Sounds below 20 Hz are called infrasound. You can’t hear them, but you can sometimes feel them as vibrations in your chest or the floor. Sounds above 20 kHz are ultrasound, used in medical imaging and by animals like bats and dolphins for navigation.
Frequency in Light and Radio Waves
Light is an electromagnetic wave, and its frequency determines its color. Visible light spans a narrow band of frequencies. Red light has the longest wavelength (about 0.7 micrometers) and the lowest frequency in the visible range, while violet has the shortest wavelength (about 0.4 micrometers) and the highest visible frequency. Beyond violet lies ultraviolet, X-rays, and gamma rays at progressively higher frequencies. Below red, you find infrared, microwaves, and radio waves at lower frequencies.
Radio and telecommunications carve up the electromagnetic spectrum into frequency bands. VHF (very high frequency) runs from 30 MHz to 300 MHz, covering FM radio and some television broadcasts. UHF (ultra high frequency) spans 300 MHz to 3 GHz, carrying cell phone signals and Wi-Fi. The bands from 3 GHz to 30 GHz handle radar and satellite communications, while the 30 to 300 GHz range includes the millimeter-wave spectrum used in newer 5G networks. Higher frequency generally means more data capacity but shorter range.
Frequency in Electronics
The clock speed of a computer processor is an oscillation frequency. A crystal oscillator inside the chip vibrates at a precise rate, and each tick triggers the next step in a calculation. Modern desktop processors run at base frequencies between roughly 3.2 and 4.7 GHz, meaning their internal clocks cycle billions of times per second. Under heavy workloads, many chips temporarily boost to 5.7 or even 6.0 GHz. Higher clock speeds generally mean faster processing, though the actual performance also depends on how much work the chip accomplishes per cycle.
Frequency in the Brain
Your brain produces electrical oscillations that neuroscientists measure with electroencephalography (EEG). Different frequency bands correspond to different mental states. Delta waves (0.5 to 4 Hz) dominate during deep sleep. Theta waves (4 to 7 Hz) appear during drowsiness and light sleep. Alpha waves (8 to 12 Hz) show up when you’re awake but relaxed, especially with your eyes closed. Beta waves (13 to 30 Hz) are the most common pattern in alert, active adults and accompany focused thinking and conversation. Gamma waves (30 to 80 Hz) are associated with higher-level processing like perception, memory, and attention across multiple brain regions.

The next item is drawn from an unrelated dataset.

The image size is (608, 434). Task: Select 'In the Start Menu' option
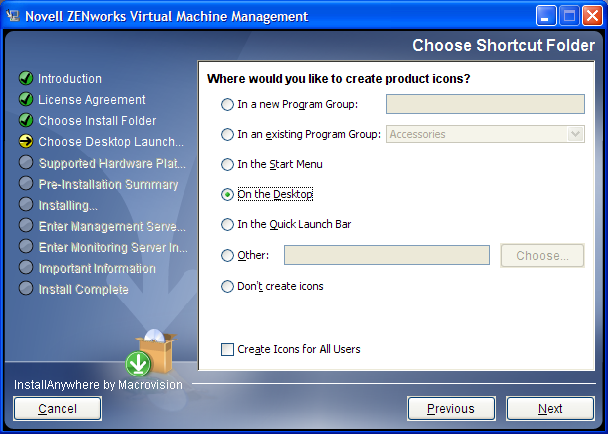228,164
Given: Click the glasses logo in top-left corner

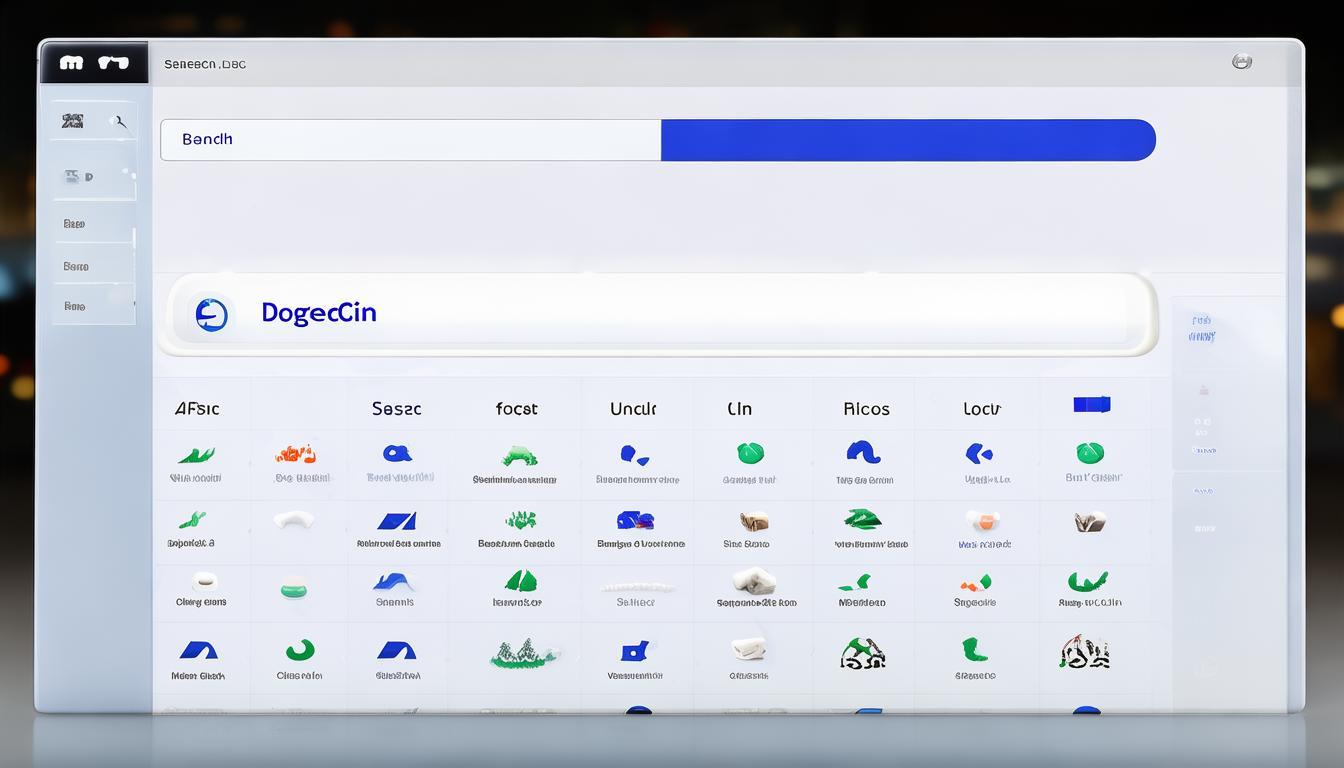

These aren’t neat on-off switches. Your brain generates a mix of frequencies at any moment, and the dominant band shifts as your state of alertness changes. Clinicians use the patterns to help diagnose conditions like epilepsy and sleep disorders, where certain frequency bands appear in abnormal locations or intensities.
Why Frequency Matters in Everyday Life
Frequency is one of the most practical measurements in science because it connects so many different phenomena through a single idea: how fast something repeats. Tuning a musical instrument, choosing a Wi-Fi channel, reading an EEG, or designing earthquake-resistant buildings all come down to understanding which frequencies are present and how they interact. The math stays the same whether you’re counting pendulum swings or photons of light. One cycle per second is one hertz, and everything else is a matter of scale.